- Text for analysis
== Segment start ==

Btw, for those who haven't already read Mark Russinovich's blog article on nonpaged pool and are too lazy to check my link on BSOD Method & Tips, it's available here.
Thank you very much. I want to forewarn though that not all cases are as easy as this. There's obviously going to be some which a 3rd-party driver does not show up (or that it's not exactly the one causing the crashes) in the IRP stacks, in which case you most likely would need to start deep diving (which will most likely require a kernel dump at least). In the original thread that discussed on this article JC and others have noticed that the WER reports were actually more perceptive in figuring out a culprit driver than the analyze engine in Windbg. A prime example is from usasma, which reported:
Bump. I added a most delicious piece of bonus material that I found perusing the internets, made possible by none other than good ole Cluberti. I highly advise reading it, as it covers a lot on the necessity of going deeper to find a cause. Suffice to say, if they were stuck just looking at the minidump or the initial output given by the client, that person may have ended up replacing hardware without ever fixing the problem! That's why we're here to learn about forensic troubleshooting and debugging: to avoid going caveman on problems and discover and to instead fix em with pinpoint accuracy.

== Segment end ==

- Given information
== Segment start ==

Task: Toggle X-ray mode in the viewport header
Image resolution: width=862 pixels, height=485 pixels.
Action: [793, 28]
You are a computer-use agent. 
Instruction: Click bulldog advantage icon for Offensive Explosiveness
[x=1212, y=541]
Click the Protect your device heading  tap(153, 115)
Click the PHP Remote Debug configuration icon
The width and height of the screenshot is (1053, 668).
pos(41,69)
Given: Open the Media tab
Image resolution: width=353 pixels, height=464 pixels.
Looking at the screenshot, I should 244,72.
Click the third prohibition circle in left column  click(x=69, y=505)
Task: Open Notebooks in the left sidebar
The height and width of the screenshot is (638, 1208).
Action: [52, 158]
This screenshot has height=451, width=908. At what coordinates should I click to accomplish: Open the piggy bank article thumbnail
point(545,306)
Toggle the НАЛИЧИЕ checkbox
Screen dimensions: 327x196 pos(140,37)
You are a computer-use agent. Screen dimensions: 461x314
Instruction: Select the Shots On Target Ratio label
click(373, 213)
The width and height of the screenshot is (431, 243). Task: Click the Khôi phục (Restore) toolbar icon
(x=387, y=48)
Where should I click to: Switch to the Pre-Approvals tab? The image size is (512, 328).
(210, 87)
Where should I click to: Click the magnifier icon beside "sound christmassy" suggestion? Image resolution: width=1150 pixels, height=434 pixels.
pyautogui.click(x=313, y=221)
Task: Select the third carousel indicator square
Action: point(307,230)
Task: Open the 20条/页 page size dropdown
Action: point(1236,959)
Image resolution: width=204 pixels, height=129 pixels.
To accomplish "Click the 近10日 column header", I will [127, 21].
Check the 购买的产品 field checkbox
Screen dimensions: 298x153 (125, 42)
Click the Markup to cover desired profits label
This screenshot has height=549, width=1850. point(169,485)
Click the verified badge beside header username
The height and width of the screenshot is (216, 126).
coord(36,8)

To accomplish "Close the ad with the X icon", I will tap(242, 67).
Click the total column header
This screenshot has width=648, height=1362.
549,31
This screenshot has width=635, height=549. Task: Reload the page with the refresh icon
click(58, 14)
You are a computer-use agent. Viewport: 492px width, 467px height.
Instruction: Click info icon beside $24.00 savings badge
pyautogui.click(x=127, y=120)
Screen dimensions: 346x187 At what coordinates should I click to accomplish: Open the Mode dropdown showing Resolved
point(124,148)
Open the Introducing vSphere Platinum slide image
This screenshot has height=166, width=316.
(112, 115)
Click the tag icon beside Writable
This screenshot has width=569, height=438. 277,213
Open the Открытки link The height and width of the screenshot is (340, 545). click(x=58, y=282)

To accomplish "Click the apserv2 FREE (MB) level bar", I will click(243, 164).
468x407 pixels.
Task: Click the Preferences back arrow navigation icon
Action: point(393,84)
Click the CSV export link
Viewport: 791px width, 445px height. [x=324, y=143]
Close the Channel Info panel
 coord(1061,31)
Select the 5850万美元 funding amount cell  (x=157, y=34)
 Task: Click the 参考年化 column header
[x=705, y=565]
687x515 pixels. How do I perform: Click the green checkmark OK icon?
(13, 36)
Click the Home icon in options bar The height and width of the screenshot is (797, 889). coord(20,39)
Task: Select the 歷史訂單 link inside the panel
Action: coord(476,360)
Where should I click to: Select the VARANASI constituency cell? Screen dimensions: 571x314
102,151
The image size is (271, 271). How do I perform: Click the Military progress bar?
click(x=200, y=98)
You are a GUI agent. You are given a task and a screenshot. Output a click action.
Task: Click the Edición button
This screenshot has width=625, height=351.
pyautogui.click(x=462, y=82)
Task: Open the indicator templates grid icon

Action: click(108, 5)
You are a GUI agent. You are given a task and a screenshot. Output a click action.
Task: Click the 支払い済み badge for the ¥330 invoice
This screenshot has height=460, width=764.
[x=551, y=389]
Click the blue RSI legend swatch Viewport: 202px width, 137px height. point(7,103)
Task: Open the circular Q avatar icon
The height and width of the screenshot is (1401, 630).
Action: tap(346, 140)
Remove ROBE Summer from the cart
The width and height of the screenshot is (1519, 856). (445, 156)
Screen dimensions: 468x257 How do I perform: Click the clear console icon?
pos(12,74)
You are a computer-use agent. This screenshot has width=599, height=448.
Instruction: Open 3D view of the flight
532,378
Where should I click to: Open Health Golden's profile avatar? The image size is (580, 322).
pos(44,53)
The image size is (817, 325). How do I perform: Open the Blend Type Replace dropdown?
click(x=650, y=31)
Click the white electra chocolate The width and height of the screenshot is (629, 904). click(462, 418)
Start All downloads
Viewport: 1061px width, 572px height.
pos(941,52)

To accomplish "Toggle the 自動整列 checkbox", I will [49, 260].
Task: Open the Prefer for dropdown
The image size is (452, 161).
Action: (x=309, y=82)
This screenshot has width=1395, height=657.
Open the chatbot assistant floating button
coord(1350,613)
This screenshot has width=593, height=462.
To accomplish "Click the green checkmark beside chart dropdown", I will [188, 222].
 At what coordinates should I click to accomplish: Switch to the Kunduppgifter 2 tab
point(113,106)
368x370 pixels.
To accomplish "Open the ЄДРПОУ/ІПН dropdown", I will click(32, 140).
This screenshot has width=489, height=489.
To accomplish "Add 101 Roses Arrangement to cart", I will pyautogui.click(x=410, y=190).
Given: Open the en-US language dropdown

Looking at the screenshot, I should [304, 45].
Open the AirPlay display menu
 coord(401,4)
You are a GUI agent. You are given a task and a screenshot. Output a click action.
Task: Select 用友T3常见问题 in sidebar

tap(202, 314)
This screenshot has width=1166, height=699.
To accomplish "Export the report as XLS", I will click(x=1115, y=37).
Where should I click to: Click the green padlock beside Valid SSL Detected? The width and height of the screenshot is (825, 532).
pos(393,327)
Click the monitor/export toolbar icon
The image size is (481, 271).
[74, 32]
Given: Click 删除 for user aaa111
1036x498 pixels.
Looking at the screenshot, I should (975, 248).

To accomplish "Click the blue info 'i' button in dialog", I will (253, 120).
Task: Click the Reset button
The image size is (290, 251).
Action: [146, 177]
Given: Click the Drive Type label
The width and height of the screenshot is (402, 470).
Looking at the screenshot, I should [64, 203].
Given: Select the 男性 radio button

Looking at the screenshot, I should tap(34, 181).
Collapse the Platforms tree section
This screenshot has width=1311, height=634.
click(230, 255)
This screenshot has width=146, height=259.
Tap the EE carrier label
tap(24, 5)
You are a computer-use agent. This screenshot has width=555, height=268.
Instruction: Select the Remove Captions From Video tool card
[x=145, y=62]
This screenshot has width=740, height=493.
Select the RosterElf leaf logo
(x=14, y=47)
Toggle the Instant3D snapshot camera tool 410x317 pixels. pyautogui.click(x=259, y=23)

== Segment end ==

- Your tasks
- 1) Answer these questions from the forum thread on crash debugging:
(a) What kind of dump does deep diving most likely require?
(b) What did JC and others find more perceptive than the analyze engine in Windbg at identifying a culprit driver?
(c) Who made the bonus material possible?
- 2) Extract everything from "Btw, for those" down to "it's available here." in the forum thread on crash debugging.
The lines have no connection to the text.

- Responses for each task
- 1)
(a) At least a kernel dump.
(b) The WER reports.
(c) Cluberti.

- 2)
Btw, for those who haven't already read Mark Russinovich's blog article on nonpaged pool and are too lazy to check my link on BSOD Method & Tips, it's available here.